5-Amino-1MQ mechanism, as reported: in the foundational study (Neelakantan et al., Biochem Pharmacol 2018, PMID 29155147), methylquinolinium analogues with a primary amine substitution showed high membrane permeability and high selectivity, reportedly not inhibiting related SAM-dependent methyltransferases or NAD salvage enzymes. In cultured adipocytes, NNMT inhibition reduced the reaction product 1-methylnicotinamide and was reported to increase intracellular NAD+ and S-adenosylmethionine while suppressing lipogenesis.
The mechanistic contrast is sharp. MOTS-c is a signaling peptide that reportedly switches ON an energy-sensing kinase cascade (AMPK) and a nuclear stress-response program. 5-Amino-1MQ is an enzyme inhibitor that switches OFF a methyl-consuming enzyme (NNMT), thereby reportedly preserving the SAM and NAD+ methyl-donor pool in fat cells. On the research-stage axis, MOTS-c has advanced to a registered Phase 2a human study (NCT07505745, recruiting, no results reported), whereas the 5-Amino-1MQ evidence retrieved this run is entirely preclinical (mouse and cell).
Which Should a Study Use?
Selection follows the research question, not a ranking. A study centered on skeletal-muscle energy sensing, AMPK activation, folate/purine metabolism, or mitonuclear stress signaling would look to MOTS-c, the mitochondrial-derived signaling peptide. A study centered on NNMT enzymology, the SAM methyl-donor economy, NAD+ salvage in adipose tissue, or lipogenesis in fat cells would look to 5-Amino-1MQ, the small-molecule NNMT inhibitor.
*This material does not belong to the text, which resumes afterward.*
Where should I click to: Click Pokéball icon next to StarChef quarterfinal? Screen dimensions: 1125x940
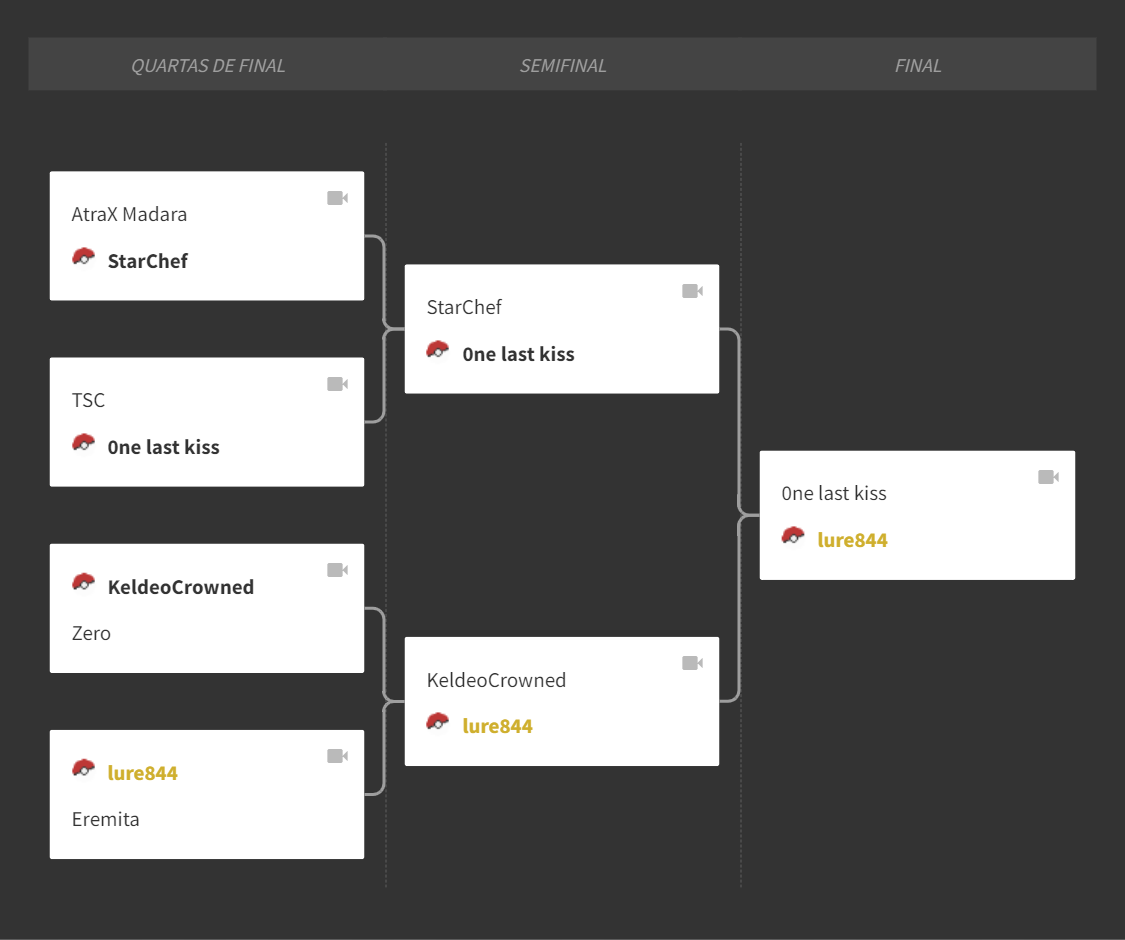click(83, 258)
Practical handling also distinguishes them. MOTS-c is a lyophilized peptide requiring reconstitution and cold-chain storage, with limited reconstituted-solution stability. 5-Amino-1MQ is a crystalline small-molecule solid that is comparatively robust and stored dry. Studies with limited cold-chain capacity may find the small molecule easier to handle, while peptide-signaling questions require MOTS-c regardless of format.
The shared metabolism framing is why these two are cross-shopped, but they are not interchangeable and act by unrelated mechanisms. Any decision should be grounded in the specific pathway under investigation and confirmed against the batch COA for the exact material on hand. All statements here describe reported preclinical and in-vitro research context only.
MOTS-c vs 5-Amino-1MQ is supplied strictly for laboratory and in-vitro research use. It is not for human consumption, veterinary use, or any diagnostic or therapeutic application. Nothing on this page is medical, dosing, or therapeutic advice.